* start *

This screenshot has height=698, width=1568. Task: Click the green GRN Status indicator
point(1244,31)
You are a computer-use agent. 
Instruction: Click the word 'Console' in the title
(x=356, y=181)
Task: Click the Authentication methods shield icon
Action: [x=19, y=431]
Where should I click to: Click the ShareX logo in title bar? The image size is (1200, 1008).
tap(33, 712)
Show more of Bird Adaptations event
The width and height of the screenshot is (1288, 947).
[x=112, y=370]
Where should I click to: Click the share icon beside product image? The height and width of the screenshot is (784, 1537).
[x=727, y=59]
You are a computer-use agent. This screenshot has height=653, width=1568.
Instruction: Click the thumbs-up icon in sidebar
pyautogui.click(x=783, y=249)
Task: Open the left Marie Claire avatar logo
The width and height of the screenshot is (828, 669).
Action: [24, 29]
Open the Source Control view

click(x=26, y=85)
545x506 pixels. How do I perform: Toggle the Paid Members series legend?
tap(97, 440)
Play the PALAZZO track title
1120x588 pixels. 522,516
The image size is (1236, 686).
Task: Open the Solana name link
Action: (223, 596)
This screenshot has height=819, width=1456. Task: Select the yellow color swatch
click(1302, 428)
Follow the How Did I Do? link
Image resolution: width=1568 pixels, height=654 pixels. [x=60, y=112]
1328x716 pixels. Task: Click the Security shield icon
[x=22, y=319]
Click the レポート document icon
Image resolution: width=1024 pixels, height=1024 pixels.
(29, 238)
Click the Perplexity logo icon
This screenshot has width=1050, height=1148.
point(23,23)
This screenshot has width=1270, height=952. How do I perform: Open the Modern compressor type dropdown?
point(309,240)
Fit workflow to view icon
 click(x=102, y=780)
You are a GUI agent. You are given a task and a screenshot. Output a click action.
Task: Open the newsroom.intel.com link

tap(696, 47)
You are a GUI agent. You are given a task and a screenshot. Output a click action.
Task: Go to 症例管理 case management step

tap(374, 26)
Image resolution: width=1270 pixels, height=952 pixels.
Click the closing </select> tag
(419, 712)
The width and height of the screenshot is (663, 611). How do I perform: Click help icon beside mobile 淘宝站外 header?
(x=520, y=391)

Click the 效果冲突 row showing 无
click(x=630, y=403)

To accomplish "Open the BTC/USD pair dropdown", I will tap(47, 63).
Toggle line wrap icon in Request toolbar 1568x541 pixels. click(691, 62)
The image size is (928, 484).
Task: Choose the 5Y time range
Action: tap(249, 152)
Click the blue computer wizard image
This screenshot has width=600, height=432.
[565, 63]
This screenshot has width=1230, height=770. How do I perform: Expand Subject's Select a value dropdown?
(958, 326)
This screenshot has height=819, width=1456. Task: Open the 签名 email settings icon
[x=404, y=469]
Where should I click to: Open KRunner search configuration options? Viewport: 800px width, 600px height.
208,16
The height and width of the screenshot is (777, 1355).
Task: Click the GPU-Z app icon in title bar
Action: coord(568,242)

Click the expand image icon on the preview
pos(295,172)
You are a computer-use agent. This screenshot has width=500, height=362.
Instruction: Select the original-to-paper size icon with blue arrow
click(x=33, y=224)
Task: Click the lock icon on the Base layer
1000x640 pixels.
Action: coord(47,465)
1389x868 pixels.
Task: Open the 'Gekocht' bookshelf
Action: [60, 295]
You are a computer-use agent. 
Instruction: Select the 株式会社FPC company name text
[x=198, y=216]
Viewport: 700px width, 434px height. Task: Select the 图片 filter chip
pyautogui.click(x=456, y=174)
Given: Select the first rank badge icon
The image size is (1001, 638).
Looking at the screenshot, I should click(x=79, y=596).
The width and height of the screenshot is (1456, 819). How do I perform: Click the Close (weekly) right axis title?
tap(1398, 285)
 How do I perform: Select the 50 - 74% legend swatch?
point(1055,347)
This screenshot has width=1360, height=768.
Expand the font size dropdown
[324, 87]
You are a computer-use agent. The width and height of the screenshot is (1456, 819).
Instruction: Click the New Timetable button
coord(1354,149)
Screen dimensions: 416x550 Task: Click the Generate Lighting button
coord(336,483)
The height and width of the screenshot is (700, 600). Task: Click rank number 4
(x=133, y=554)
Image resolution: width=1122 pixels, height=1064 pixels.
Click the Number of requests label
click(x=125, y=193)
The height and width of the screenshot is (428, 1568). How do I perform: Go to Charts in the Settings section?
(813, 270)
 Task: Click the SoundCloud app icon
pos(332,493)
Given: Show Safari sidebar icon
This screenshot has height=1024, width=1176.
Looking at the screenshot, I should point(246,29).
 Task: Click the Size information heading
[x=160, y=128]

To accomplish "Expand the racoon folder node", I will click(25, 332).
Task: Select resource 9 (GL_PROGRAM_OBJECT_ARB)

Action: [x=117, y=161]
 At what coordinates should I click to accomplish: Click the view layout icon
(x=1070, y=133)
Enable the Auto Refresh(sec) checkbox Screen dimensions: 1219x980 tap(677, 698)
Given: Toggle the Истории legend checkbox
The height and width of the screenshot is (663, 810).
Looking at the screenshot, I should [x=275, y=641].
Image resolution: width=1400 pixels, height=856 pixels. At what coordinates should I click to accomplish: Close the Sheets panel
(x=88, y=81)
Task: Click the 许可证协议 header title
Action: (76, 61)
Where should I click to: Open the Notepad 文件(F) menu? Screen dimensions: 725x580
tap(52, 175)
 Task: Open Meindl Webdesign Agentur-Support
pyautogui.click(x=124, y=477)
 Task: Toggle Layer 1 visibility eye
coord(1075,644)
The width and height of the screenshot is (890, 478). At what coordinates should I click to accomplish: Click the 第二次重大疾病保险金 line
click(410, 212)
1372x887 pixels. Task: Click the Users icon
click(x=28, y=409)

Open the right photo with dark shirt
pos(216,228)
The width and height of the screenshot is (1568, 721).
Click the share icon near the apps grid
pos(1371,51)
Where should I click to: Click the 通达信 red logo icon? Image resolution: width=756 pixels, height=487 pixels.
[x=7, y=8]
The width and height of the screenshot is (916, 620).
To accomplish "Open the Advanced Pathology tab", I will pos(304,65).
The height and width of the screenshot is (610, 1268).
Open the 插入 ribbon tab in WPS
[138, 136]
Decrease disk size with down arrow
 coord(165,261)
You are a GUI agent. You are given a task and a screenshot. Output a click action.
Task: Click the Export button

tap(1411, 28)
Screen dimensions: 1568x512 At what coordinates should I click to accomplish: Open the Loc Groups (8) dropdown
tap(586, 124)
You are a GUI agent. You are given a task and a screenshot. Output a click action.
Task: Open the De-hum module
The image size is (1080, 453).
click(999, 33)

* end *

_What to produce:_ Reproduce the listing above line for line, without changing anything.

_Task solution:_
This screenshot has height=698, width=1568. Task: Click the green GRN Status indicator
point(1244,31)
You are a computer-use agent. 
Instruction: Click the word 'Console' in the title
(x=356, y=181)
Task: Click the Authentication methods shield icon
Action: [x=19, y=431]
Where should I click to: Click the ShareX logo in title bar? The image size is (1200, 1008).
tap(33, 712)
Show more of Bird Adaptations event
The width and height of the screenshot is (1288, 947).
[x=112, y=370]
Where should I click to: Click the share icon beside product image? The height and width of the screenshot is (784, 1537).
[x=727, y=59]
You are a computer-use agent. This screenshot has height=653, width=1568.
Instruction: Click the thumbs-up icon in sidebar
pyautogui.click(x=783, y=249)
Task: Open the left Marie Claire avatar logo
The width and height of the screenshot is (828, 669).
Action: [24, 29]
Open the Source Control view

click(x=26, y=85)
545x506 pixels. How do I perform: Toggle the Paid Members series legend?
tap(97, 440)
Play the PALAZZO track title
1120x588 pixels. 522,516
The image size is (1236, 686).
Task: Open the Solana name link
Action: (223, 596)
This screenshot has height=819, width=1456. Task: Select the yellow color swatch
click(1302, 428)
Follow the How Did I Do? link
Image resolution: width=1568 pixels, height=654 pixels. [x=60, y=112]
1328x716 pixels. Task: Click the Security shield icon
[x=22, y=319]
Click the レポート document icon
Image resolution: width=1024 pixels, height=1024 pixels.
(29, 238)
Click the Perplexity logo icon
This screenshot has width=1050, height=1148.
point(23,23)
This screenshot has width=1270, height=952. How do I perform: Open the Modern compressor type dropdown?
point(309,240)
Fit workflow to view icon
 click(x=102, y=780)
You are a GUI agent. You are given a task and a screenshot. Output a click action.
Task: Open the newsroom.intel.com link

tap(696, 47)
You are a GUI agent. You are given a task and a screenshot. Output a click action.
Task: Go to 症例管理 case management step

tap(374, 26)
Image resolution: width=1270 pixels, height=952 pixels.
Click the closing </select> tag
(419, 712)
The width and height of the screenshot is (663, 611). How do I perform: Click help icon beside mobile 淘宝站外 header?
(x=520, y=391)

Click the 效果冲突 row showing 无
click(x=630, y=403)

To accomplish "Open the BTC/USD pair dropdown", I will tap(47, 63).
Toggle line wrap icon in Request toolbar 1568x541 pixels. click(691, 62)
The image size is (928, 484).
Task: Choose the 5Y time range
Action: tap(249, 152)
Click the blue computer wizard image
This screenshot has width=600, height=432.
[565, 63]
This screenshot has width=1230, height=770. How do I perform: Expand Subject's Select a value dropdown?
(958, 326)
This screenshot has height=819, width=1456. Task: Open the 签名 email settings icon
[x=404, y=469]
Where should I click to: Open KRunner search configuration options? Viewport: 800px width, 600px height.
208,16
The height and width of the screenshot is (777, 1355).
Task: Click the GPU-Z app icon in title bar
Action: coord(568,242)

Click the expand image icon on the preview
pos(295,172)
You are a computer-use agent. This screenshot has width=500, height=362.
Instruction: Select the original-to-paper size icon with blue arrow
click(x=33, y=224)
Task: Click the lock icon on the Base layer
1000x640 pixels.
Action: coord(47,465)
1389x868 pixels.
Task: Open the 'Gekocht' bookshelf
Action: [60, 295]
You are a computer-use agent. 
Instruction: Select the 株式会社FPC company name text
[x=198, y=216]
Viewport: 700px width, 434px height. Task: Select the 图片 filter chip
pyautogui.click(x=456, y=174)
Given: Select the first rank badge icon
The image size is (1001, 638).
Looking at the screenshot, I should click(x=79, y=596).
The width and height of the screenshot is (1456, 819). How do I perform: Click the Close (weekly) right axis title?
tap(1398, 285)
 How do I perform: Select the 50 - 74% legend swatch?
point(1055,347)
This screenshot has width=1360, height=768.
Expand the font size dropdown
[324, 87]
You are a computer-use agent. The width and height of the screenshot is (1456, 819).
Instruction: Click the New Timetable button
coord(1354,149)
Screen dimensions: 416x550 Task: Click the Generate Lighting button
coord(336,483)
The height and width of the screenshot is (700, 600). Task: Click rank number 4
(x=133, y=554)
Image resolution: width=1122 pixels, height=1064 pixels.
Click the Number of requests label
click(x=125, y=193)
The height and width of the screenshot is (428, 1568). How do I perform: Go to Charts in the Settings section?
(813, 270)
 Task: Click the SoundCloud app icon
pos(332,493)
Given: Show Safari sidebar icon
This screenshot has height=1024, width=1176.
Looking at the screenshot, I should point(246,29).
 Task: Click the Size information heading
[x=160, y=128]

To accomplish "Expand the racoon folder node", I will click(25, 332).
Task: Select resource 9 (GL_PROGRAM_OBJECT_ARB)

Action: [x=117, y=161]
 At what coordinates should I click to accomplish: Click the view layout icon
(x=1070, y=133)
Enable the Auto Refresh(sec) checkbox Screen dimensions: 1219x980 tap(677, 698)
Given: Toggle the Истории legend checkbox
The height and width of the screenshot is (663, 810).
Looking at the screenshot, I should [x=275, y=641].
Image resolution: width=1400 pixels, height=856 pixels. At what coordinates should I click to accomplish: Close the Sheets panel
(x=88, y=81)
Task: Click the 许可证协议 header title
Action: (76, 61)
Where should I click to: Open the Notepad 文件(F) menu? Screen dimensions: 725x580
tap(52, 175)
 Task: Open Meindl Webdesign Agentur-Support
pyautogui.click(x=124, y=477)
 Task: Toggle Layer 1 visibility eye
coord(1075,644)
The width and height of the screenshot is (890, 478). At what coordinates should I click to accomplish: Click the 第二次重大疾病保险金 line
click(410, 212)
1372x887 pixels. Task: Click the Users icon
click(x=28, y=409)

Open the right photo with dark shirt
pos(216,228)
The width and height of the screenshot is (1568, 721).
Click the share icon near the apps grid
pos(1371,51)
Where should I click to: Click the 通达信 red logo icon? Image resolution: width=756 pixels, height=487 pixels.
[x=7, y=8]
The width and height of the screenshot is (916, 620).
To accomplish "Open the Advanced Pathology tab", I will pos(304,65).
The height and width of the screenshot is (610, 1268).
Open the 插入 ribbon tab in WPS
[138, 136]
Decrease disk size with down arrow
 coord(165,261)
You are a GUI agent. You are given a task and a screenshot. Output a click action.
Task: Click the Export button

tap(1411, 28)
Screen dimensions: 1568x512 At what coordinates should I click to accomplish: Open the Loc Groups (8) dropdown
tap(586, 124)
You are a GUI agent. You are given a task and a screenshot. Output a click action.
Task: Open the De-hum module
The image size is (1080, 453).
click(999, 33)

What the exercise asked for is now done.